Base normativa e precedentes
- Art. 37, caput e II, da CF/88 — impõe legalidade, impessoalidade, moralidade, publicidade e eficiência, além da exigência de concurso para cargo efetivo, inclusive na carreira docente.
- Art. 206, V, da CF/88 — garante ingresso no magistério público exclusivamente por concurso de provas e títulos.
- Art. 207 da CF/88 — fundamenta a autonomia universitária, base para que a USP regule internamente etapas, critérios e bancas dos seus certames.
- Lei 9.394/1996 (LDB) — disciplina parâmetros gerais da carreira docente no ensino superior.
- Súmula 684 do STF — "É inconstitucional o veto não motivado à participação de candidato a concurso público", reforço da exigência de motivação em atos restritivos de direitos dos concursandos.
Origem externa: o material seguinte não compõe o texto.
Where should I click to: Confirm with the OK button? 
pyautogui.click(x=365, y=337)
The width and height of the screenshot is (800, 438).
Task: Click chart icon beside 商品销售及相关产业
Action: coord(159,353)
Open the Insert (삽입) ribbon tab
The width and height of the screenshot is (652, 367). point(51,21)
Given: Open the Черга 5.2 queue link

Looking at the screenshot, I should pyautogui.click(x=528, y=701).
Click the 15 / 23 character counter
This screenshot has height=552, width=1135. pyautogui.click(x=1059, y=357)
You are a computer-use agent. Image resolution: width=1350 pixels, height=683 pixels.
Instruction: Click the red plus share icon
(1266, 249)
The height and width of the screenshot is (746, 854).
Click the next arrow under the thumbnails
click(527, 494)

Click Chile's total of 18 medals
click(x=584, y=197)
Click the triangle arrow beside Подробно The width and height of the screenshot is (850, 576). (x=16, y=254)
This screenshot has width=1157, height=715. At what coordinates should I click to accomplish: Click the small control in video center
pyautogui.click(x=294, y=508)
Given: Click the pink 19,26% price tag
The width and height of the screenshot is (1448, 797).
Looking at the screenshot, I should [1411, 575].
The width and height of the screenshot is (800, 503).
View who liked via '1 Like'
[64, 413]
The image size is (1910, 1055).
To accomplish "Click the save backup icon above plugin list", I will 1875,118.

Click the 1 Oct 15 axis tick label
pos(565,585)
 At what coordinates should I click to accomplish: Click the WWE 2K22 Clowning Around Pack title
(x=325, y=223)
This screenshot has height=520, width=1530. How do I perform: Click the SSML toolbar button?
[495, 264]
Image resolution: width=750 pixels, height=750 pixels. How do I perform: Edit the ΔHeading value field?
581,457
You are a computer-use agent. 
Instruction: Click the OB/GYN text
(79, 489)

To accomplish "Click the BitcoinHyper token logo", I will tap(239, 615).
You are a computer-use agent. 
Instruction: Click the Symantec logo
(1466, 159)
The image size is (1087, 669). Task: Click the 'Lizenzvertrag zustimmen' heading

- Jurisprudência consolidada do STF e do STJ — admite controle judicial de legalidade do certame (observância do edital, da isonomia e da motivação), mas veda, em regra, a revisão do mérito da avaliação acadêmica, espaço próprio da discricionariedade técnica da banca.
Impacto prático
- Para candidatos — maior previsibilidade na preparação, com critérios de pontuação explicitados, e fortalecimento do direito à motivação das notas, o que amplia o cabimento de recursos administrativos bem fundamentados.
- Para bancas examinadoras — dever reforçado de externar a justificativa técnica de cada avaliação, sob pena de nulidade do ato; menor margem para decisões lacônicas do tipo "nota X" sem ancoragem no edital.
- Para a administração universitária — redução do contencioso judicial, na medida em que regras mais claras diminuem espaço para alegações de violação à isonomia e à impessoalidade.
- Para advogados que atuam no contencioso de concursos — atenção redobrada às novas hipóteses recursais internas, cujo exaurimento tende a ser exigido antes do ajuizamento de mandado de segurança.
O que observar
O ponto sensível é a aplicação prática do novo regramento nos primeiros editais publicados sob sua vigência. Concursos para professor titular, historicamente mais disputados, tendem a ser o termômetro: é nessa categoria que aparecem com mais frequência impugnações relacionadas à composição de bancas, suspeição de examinadores e fundamentação de notas.
Dois pontos merecem monitoramento: primeiro, como o Judiciário paulista — em especial o TJSP — calibrará o controle de legalidade sem invadir o mérito acadêmico, tema sobre o qual a jurisprudência costuma oscilar conforme o grau de motivação apresentado pela banca. Segundo, eventuais reflexos do modelo da FDUSP sobre outras unidades da USP e sobre faculdades de direito públicas em geral, dado o efeito demonstração que decisões da instituição tendem a produzir no ambiente acadêmico nacional. Para o profissional que litiga essa matéria, a recomendação é dobrar a atenção à leitura cuidadosa do edital, ao esgotamento das vias internas e à construção de tese centrada em vícios formais e ausência de motivação — terrenos em que o controle judicial é mais permeável.